What you need to do: According to the news article on the female halachic adviser, in what country was Sarah Cheses trained as a yoetzet halachah?

Passage shown:
==============================
Media Room
CJN: Female Halachic Adviser Helps Women with Intimate Issues

by Lila Sarick, published in The Canadian Jewish News, November 4, 2014

TORONTO — Orthodox women who need to ask the most intimate, sensitive questions about their own bodies no longer need to approach a male rabbi or simply not ask out of embarrassment or modesty. Instead, a new group of highly trained women can advise them privately on the laws of family purity and mikvah use.

Sarah Cheses, trained in Israel as a yoetzet halachah, or adviser in Jewish law, has recently moved to Toronto where she is counselling women on the intricacies of the law.

“Women don’t receive sufficient education before they get married,” Cheses said. “You have a few classes with a rebbetzin. You don’t have time to discuss pregnancy or menopause when you’re a new bride.”

Women who do not ask questions of rabbinic authorities – and many women are uncomfortable approaching rabbis with these concerns, she said – tend to be more stringent than the Jewish law requires.

 “So many times [after giving a class], I’ve heard, ‘I wish I knew that 10 years ago.’”

The types of questions Cheses is asked indicate the pressing need for trained women advisers, she said.

 “Several women have called after they have had a miscarriage. More important than even giving them the halachic information was to listen to them, to validate their pain and experiences,” she said. “I tell them I’ve been there before, I know what they’re going through.”

The mikvah has been a hot–button topic since the arrest last month of Washington, D.C., Rabbi Barry Freundel, charged with six counts of voyeurism after a hidden video camera was discovered in his synagogue’s mikvah.

The crisis has filled Cheses’ Facebook pages and inbox, as she and other yoetzot grapple with the shocking implications. “Experts have diagnosed it as a trauma for the whole modern Orthodox community,” she said.
==============================
(Saved entries)
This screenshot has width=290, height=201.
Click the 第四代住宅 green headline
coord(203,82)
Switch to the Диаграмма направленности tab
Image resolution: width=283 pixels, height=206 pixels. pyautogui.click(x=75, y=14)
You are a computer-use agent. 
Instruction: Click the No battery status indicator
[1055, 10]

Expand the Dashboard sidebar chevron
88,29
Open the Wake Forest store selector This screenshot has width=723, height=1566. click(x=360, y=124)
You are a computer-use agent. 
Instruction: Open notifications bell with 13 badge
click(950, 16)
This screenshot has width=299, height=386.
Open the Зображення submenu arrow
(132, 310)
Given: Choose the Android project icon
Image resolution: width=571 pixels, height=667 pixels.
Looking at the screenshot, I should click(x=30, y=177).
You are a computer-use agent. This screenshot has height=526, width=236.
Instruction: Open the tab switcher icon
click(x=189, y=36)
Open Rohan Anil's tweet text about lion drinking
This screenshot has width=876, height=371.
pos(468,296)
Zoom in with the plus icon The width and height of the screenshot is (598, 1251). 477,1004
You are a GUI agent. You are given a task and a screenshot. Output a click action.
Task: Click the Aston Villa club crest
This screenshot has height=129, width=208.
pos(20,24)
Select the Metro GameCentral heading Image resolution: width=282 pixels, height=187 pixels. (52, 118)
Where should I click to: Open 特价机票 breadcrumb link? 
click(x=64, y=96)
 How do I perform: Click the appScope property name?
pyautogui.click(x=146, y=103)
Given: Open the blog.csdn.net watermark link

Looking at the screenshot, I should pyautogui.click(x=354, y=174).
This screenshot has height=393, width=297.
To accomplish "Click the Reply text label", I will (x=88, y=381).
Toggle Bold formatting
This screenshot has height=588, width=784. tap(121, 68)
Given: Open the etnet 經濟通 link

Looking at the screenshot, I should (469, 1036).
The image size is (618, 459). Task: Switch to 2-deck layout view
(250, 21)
==============================
Result for this task: Israel.